-- AIM OF THE TASK --
Every line from the one with "At what coordinates should I click to accomplish: Close" to the one with "Open the zoom magnifier control", including those two, is to be copied exactly; all other lines of the entries below are left out.

-- PROVIDED MATERIAL --

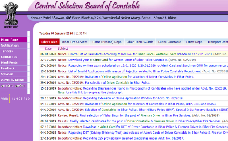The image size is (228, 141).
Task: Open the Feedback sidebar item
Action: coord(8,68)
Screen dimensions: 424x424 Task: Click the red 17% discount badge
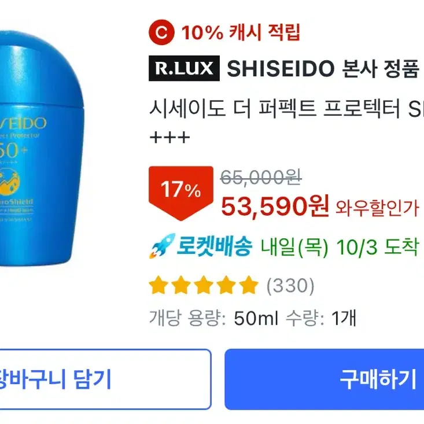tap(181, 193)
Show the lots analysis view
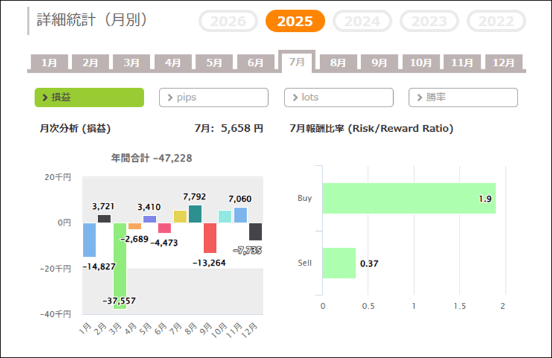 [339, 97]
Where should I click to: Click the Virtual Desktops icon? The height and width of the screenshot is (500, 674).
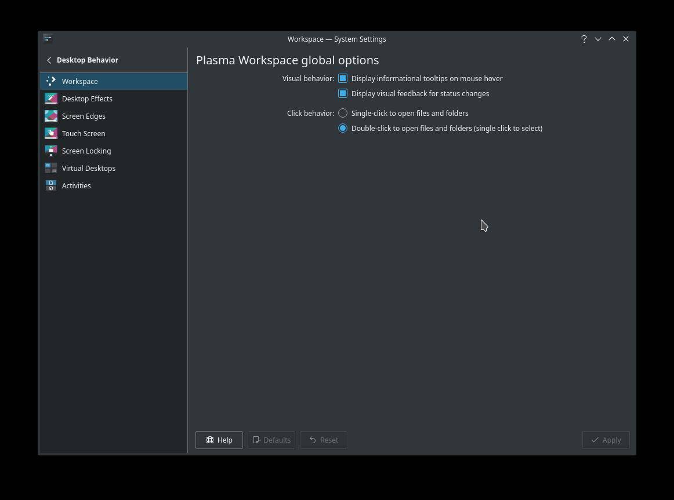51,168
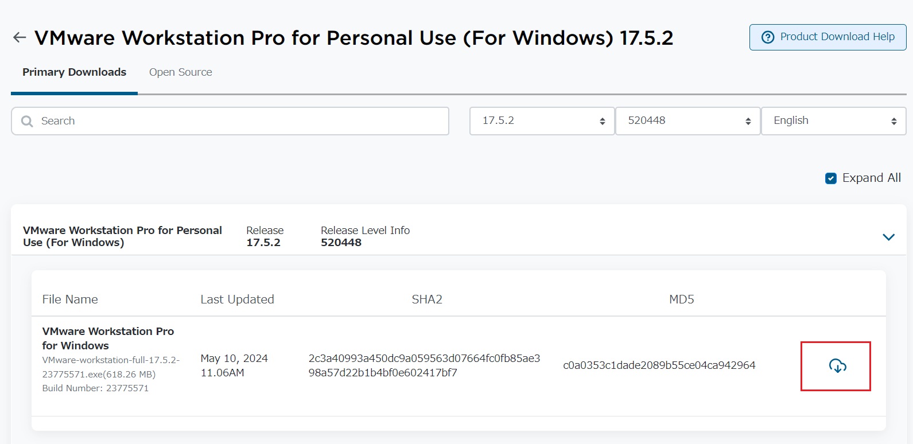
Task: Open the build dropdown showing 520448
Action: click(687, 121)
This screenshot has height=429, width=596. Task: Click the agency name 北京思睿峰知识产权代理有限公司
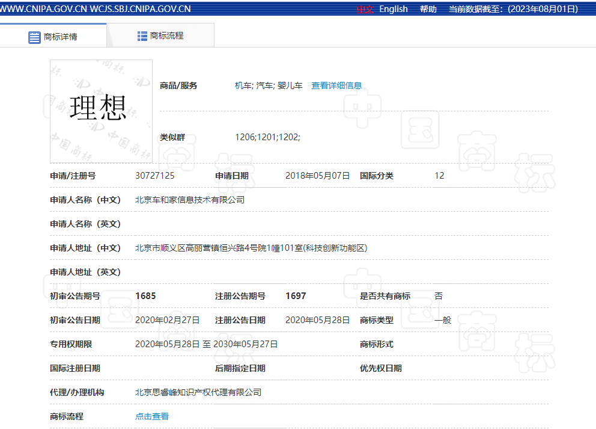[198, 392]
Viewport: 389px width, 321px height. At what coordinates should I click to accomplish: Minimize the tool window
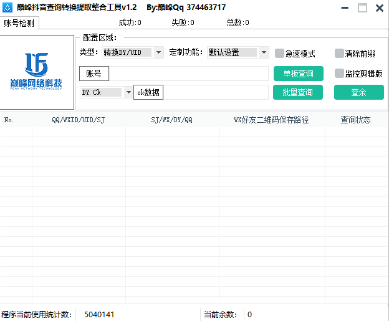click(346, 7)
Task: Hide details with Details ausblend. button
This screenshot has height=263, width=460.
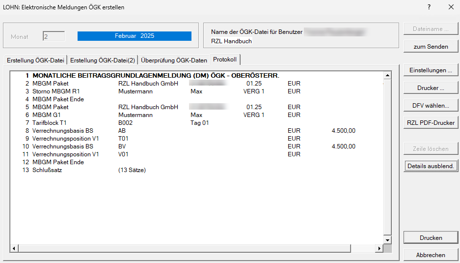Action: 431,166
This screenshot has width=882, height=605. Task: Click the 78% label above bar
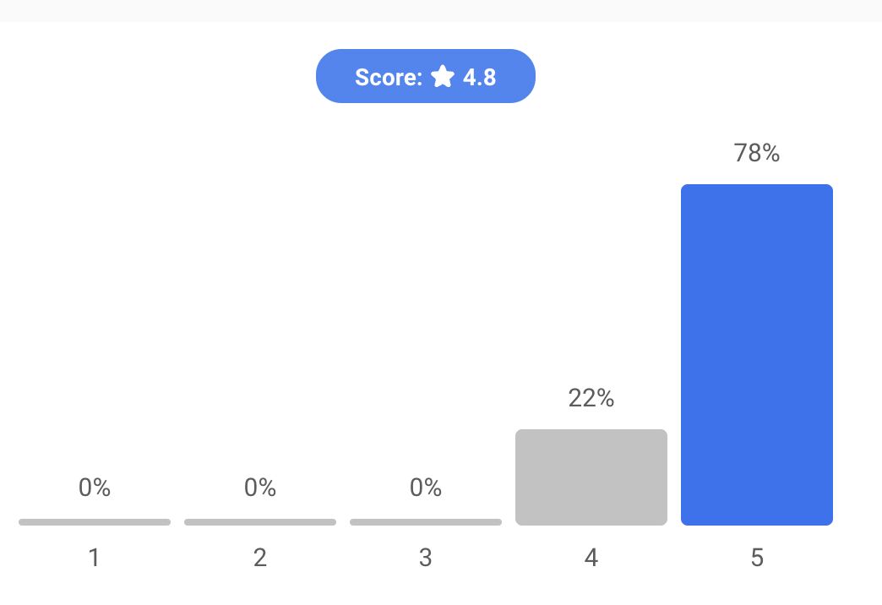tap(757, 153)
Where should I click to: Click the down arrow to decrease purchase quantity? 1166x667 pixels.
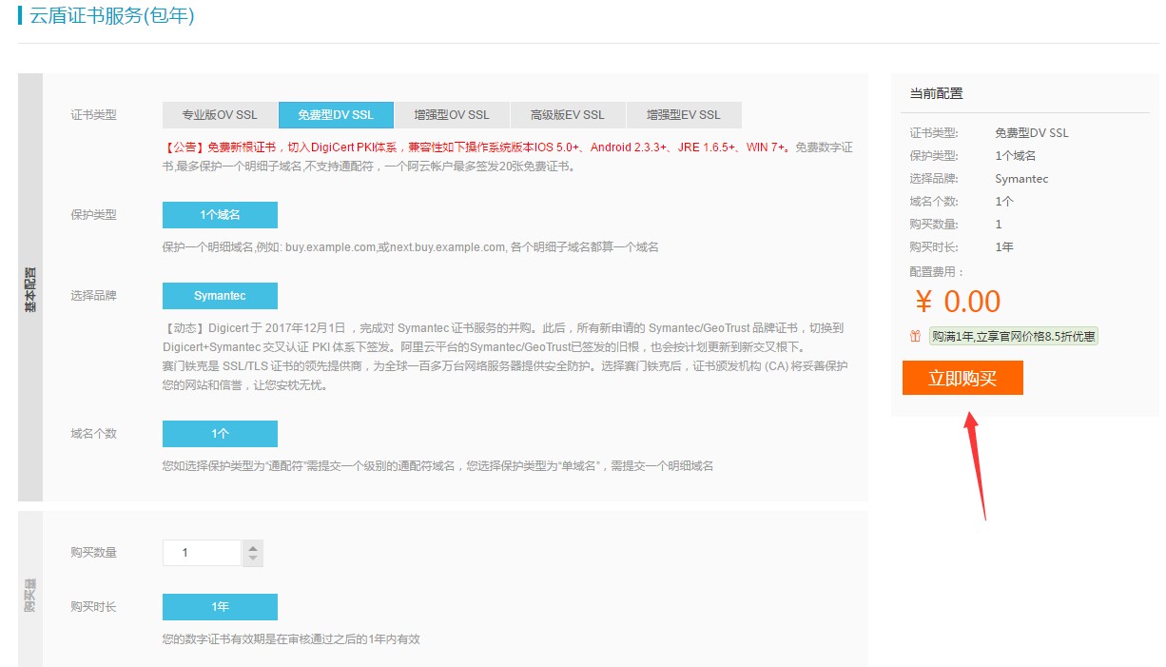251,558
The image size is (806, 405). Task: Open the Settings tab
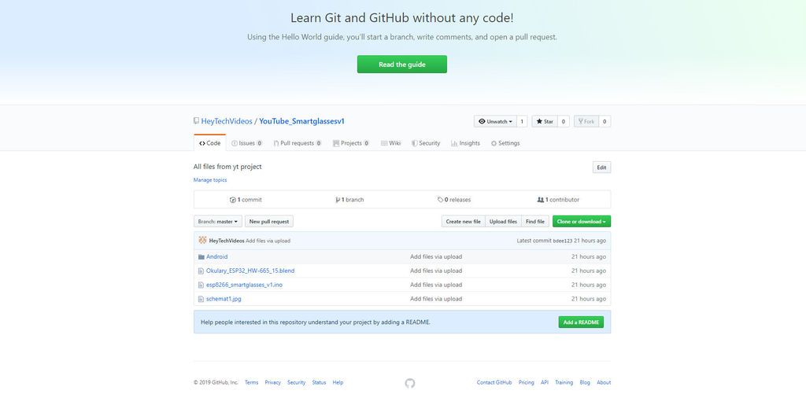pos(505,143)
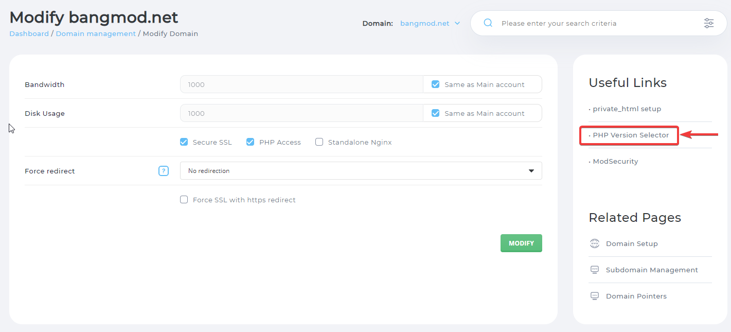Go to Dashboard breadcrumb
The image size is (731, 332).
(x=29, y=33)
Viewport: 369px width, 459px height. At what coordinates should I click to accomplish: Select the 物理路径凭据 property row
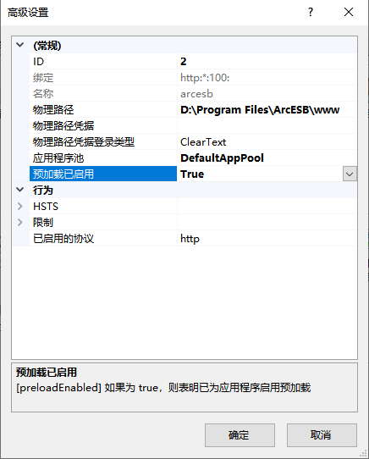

--

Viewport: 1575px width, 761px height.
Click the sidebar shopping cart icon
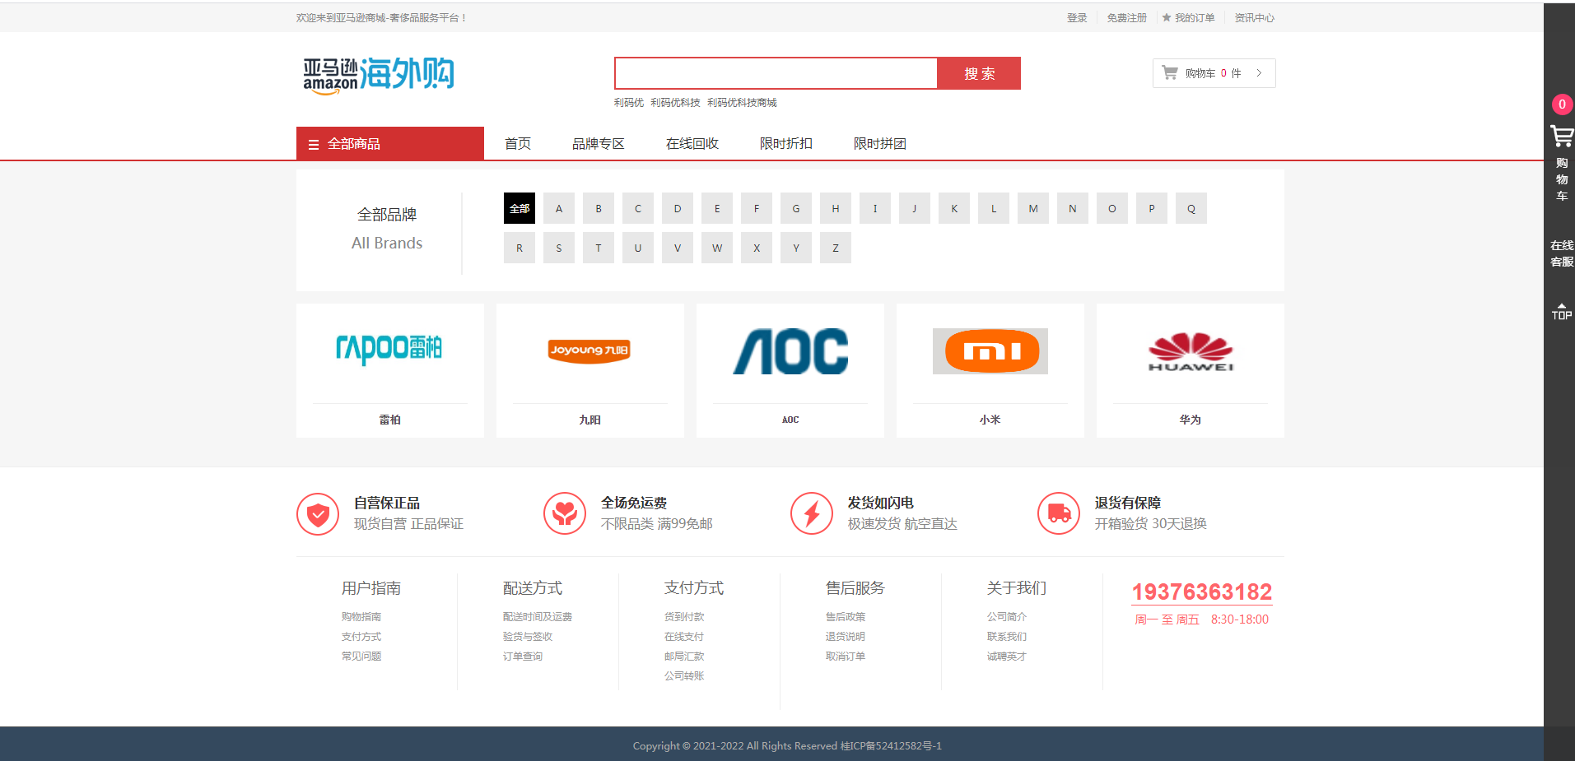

---

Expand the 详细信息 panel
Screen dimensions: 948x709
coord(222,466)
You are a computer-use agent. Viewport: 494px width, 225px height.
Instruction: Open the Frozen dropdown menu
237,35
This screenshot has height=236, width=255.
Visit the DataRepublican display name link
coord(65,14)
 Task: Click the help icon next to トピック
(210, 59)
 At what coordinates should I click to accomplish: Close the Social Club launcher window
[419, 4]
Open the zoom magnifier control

-- FINISHED TASK --
 At what coordinates should I click to accomplish: Close the Social Club launcher window
[419, 4]
Open the zoom magnifier control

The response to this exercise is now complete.